Photo from Penn Medicine

CTL019 preparation

The US Food and Drug Administration (FDA) has granted another breakthrough therapy designation to CTL019 (tisagenlecleucel-T), an investigational chimeric antigen receptor (CAR) T-cell therapy.

CTL019 now has breakthrough designation as a treatment for adults with relapsed or refractory diffuse large B-cell lymphoma (DLBCL) who have failed 2 or more prior therapies.

The FDA previously granted CTL019 breakthrough designation as a treatment for relapsed/refractory B-cell acute lymphoblastic leukemia (ALL) in pediatric and young adult patients.

Breakthrough designation is intended to expedite the development and review of new medicines that treat serious or life-threatening conditions, if those medicines have demonstrated substantial improvement over available therapies.

The breakthrough designation for CTL019 in DLBCL is based on data from the phase 2 JULIET trial (NCT02445248), in which researchers are evaluating the efficacy and safety of CTL019 in adults with relapsed/refractory DLBCL.

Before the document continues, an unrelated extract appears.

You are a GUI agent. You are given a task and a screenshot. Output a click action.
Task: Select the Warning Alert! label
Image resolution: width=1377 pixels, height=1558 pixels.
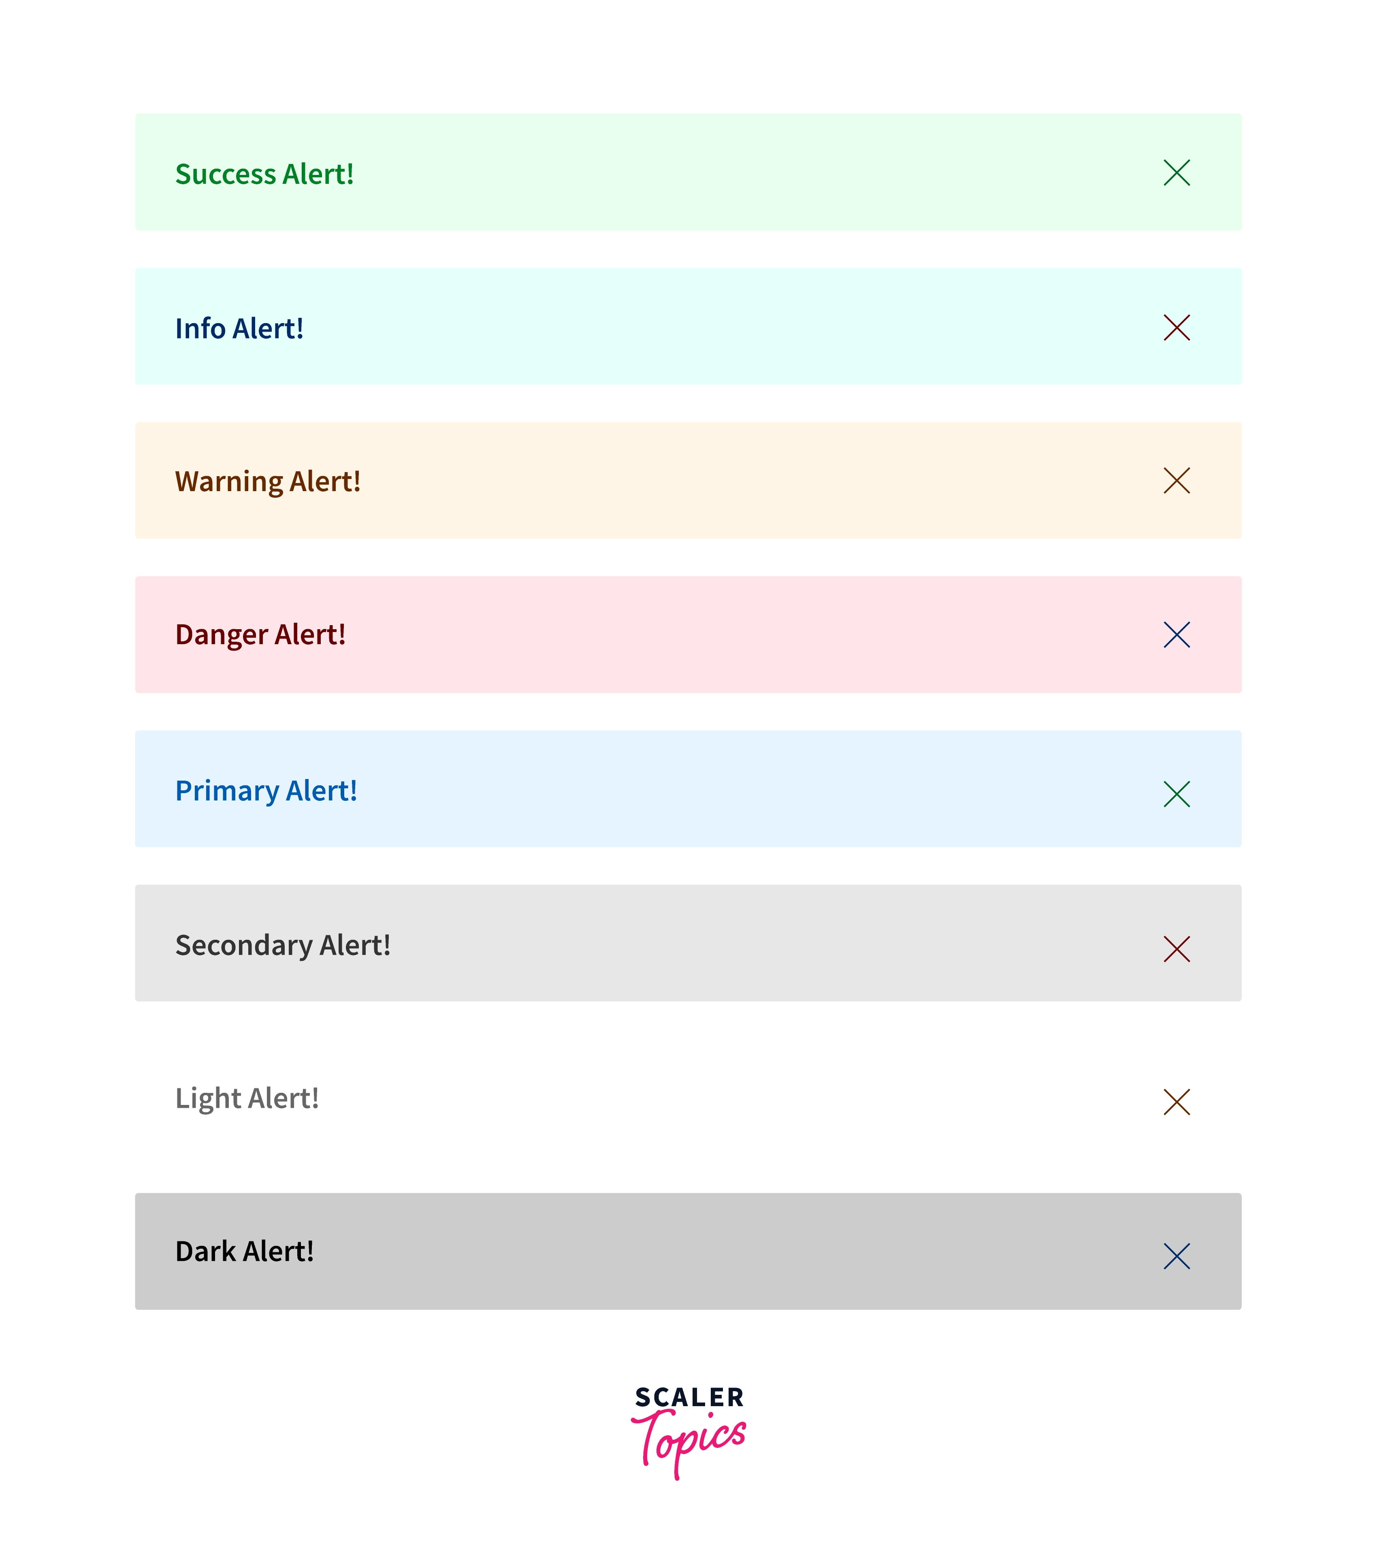click(268, 482)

Findings from JULIET are expected to be presented at an upcoming medical meeting.

About CTL019

CTL019 consists of autologous T cells expressing a CD19-specific CAR. The therapy was first developed by the University of Pennsylvania.

In 2012, the university and Novartis entered into a global collaboration to further research, develop, and commercialize CAR-T cell therapies, including CTL019. Novartis holds the worldwide rights to CARs developed through the collaboration.

According to Novartis, regulatory submissions for CTL019 in the treatment of relapsed/refractory DLBCL are expected to be filed by the end of the year.

The company has already filed a biologics license application with the FDA for CTL019 as a treatment for patients with relapsed/refractory B-cell ALL. The FDA granted that application priority review.